• GIVEN PASSAGE:
□ □ □

In summary, DERAR excels over traditional methods in all the important dimensions: speed, scalability, qualitative assessment, and flexibility. It is a solid and adaptive solution for association rule mining in applications where the quality and relevance of the knowledge gained are paramount.

4. Discussion

General interpretation of DERAR’s performance: A detailed comparison of the efficiency of the DERAR algorithm demonstrates that experimental results achieve notable enhancements in computational efficiency and logical consistency of extracted rules, as opposed to current techniques such as Apriori, FP-Growth, and H-Apriori. In terms of execution time, DERAR excels by effectively lowering the processing expenses, specifically for processing very large datasets (Retail, Online Retail II). This relies on multi-stage filtering at the high level: the initial discovery of meta-patterns, structuring through mutual information (MI) with dynamic thresholding, and ultimately selection through the Target Concentration Measure (TCM). This incremental architecture facilitates the removal of redundant or uninformative rules upstream, thus preventing the computational burden found in traditional methods.

Memory consumption follows a similar trend: DERAR consistently requires less memory than Apriori, FP-Growth, and H-Apriori. This is evidence of the structural and semantic reductionism built into the algorithm not only saving time but also hardware resources, a precious commodity when dealing with online or distributed analysis situations.

The semantic value of rules and semantic superiority: Along with efficiency, DERAR produces interpretable, high-quality rules. By leveraging the Target Concentration Measure (TCM), it promotes specific, logically coherent associations, reducing uncertainty common in confidence rule sets. The semantic orientation of DERAR enhances its usefulness in fields of application such as healthcare, marketing, and recommendation systems, where applicability and clarity are essential.

Scalability: Theoretically, DERAR scales both in time and space as the size of the dataset grows. The most time-consuming stage—meta-pattern extraction—scales linearly with the number of transactions N, moderated by a logarithmic factor because of item sorting within transactions. Subsequent phases, such as mutual information filtering and rule derivation, benefit from the reduced candidate space, especially since λ-controlled semantic filtering eliminates redundant computation. Space-wise, DERAR avoids huge intermediate data structures such as full FP-trees or candidate queues, uses compact meta-pattern representations, and thus memory usage grows sub-linearly with the number of item combinations available. Theoretical scalability is verified by empirical results across a variety of datasets, demonstrating that DERAR performs stably despite large increases in data size and item dimensionality.

Contextualization in terms of the existing literature: Several earlier efforts have suggested only algorithmic enhancements or new measures aimed at enhancing association rule mining [4,42]. Yet, none of these efforts attempt the multi-level strategy incorporating structure, information, and logic, which DERAR accomplishes. Additionally, the concept of a dynamic threshold governed by a selectivity parameter λ has not been thoroughly analyzed in earlier academic literature, although there is awareness that adaptive methods are advantageous in a range of contexts [11,43]. The novelty of DERAR is essentially that it can integrate statistical features (MI), structural features (meta-patterns), and semantic features (TCM), thereby improving simultaneously the accuracy and robustness of the generated rules.

□ □ □

• RAW DATA:
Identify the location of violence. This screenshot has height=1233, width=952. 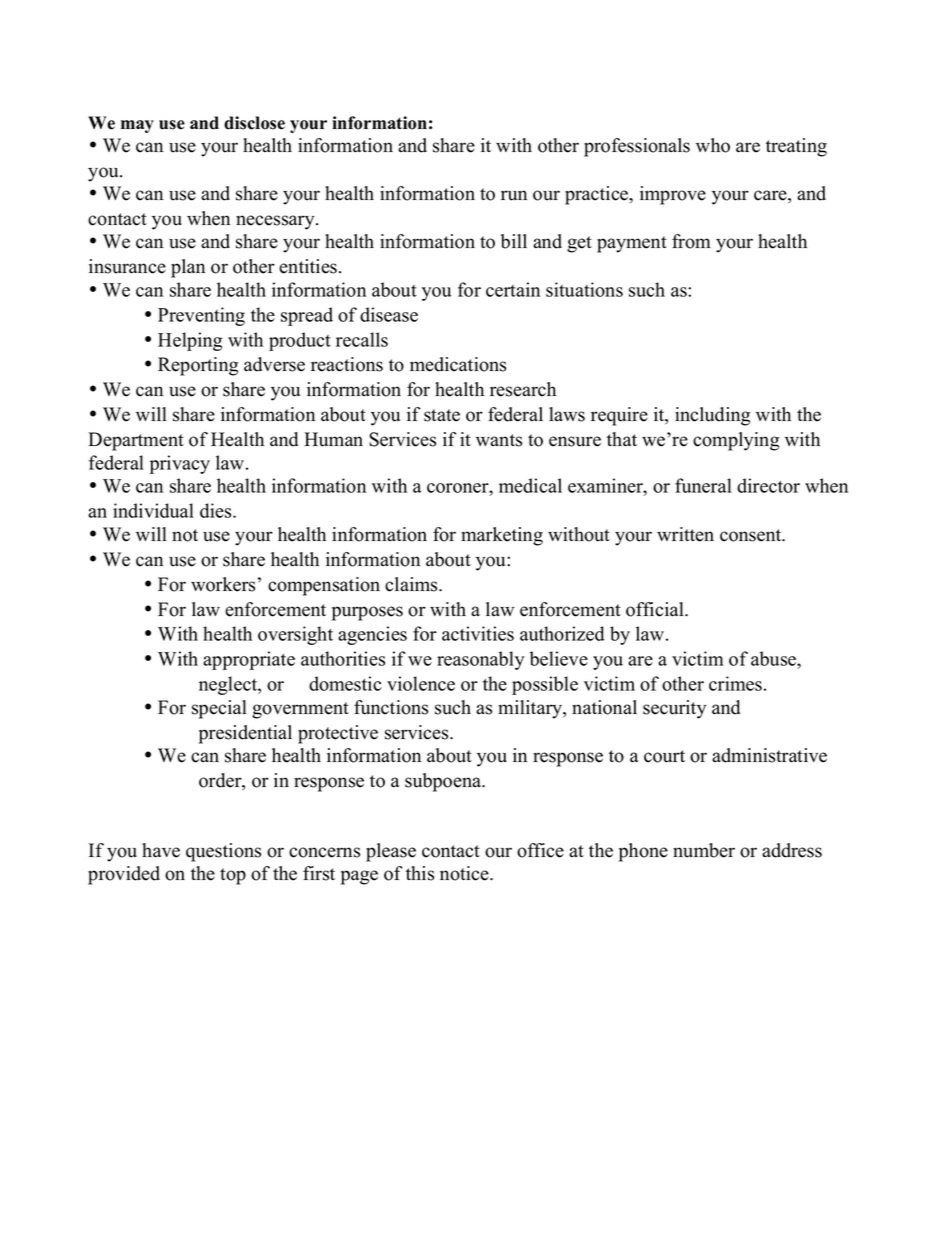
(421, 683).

□ □ □

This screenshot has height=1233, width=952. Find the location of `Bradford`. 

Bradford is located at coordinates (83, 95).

□ □ □

• WHAT YOU WILL DO:
a. Translate this sentence from the DERAR passage into Spanish: "Memory consumption follows a similar trend: DERAR consistently requires less memory than Apriori, FP-Growth, and H-Apriori."
b. Write the next paragraph of the DERAR discussion, starting after its final sentence.

• THE REPLIES:
a. El consumo de memoria sigue una tendencia similar: DERAR requiere sistemáticamente menos memoria que Apriori, FP-Growth y H-Apriori.

b.
Limits and constraints of the approach: Despite its promising performance, the DERAR method has some limitations. Firstly, the success of the rules partially depends on the quality of the mined meta-patterns in the first place; if they are too general or too specific, the process suffers from a lack of flexibility. Secondly, the selection of the parameter λ, while statistically grounded, can greatly influence the outcome and might need more accurate contextual adjustment. Furthermore, the DERAR algorithm exhibits sensitivity to extreme levels of sparsity, which may result in the premature exclusion of certain significant patterns. Lastly, while the dynamic strategy enhances relevance, it simultaneously adds a degree of tuning complexity for users lacking expertise.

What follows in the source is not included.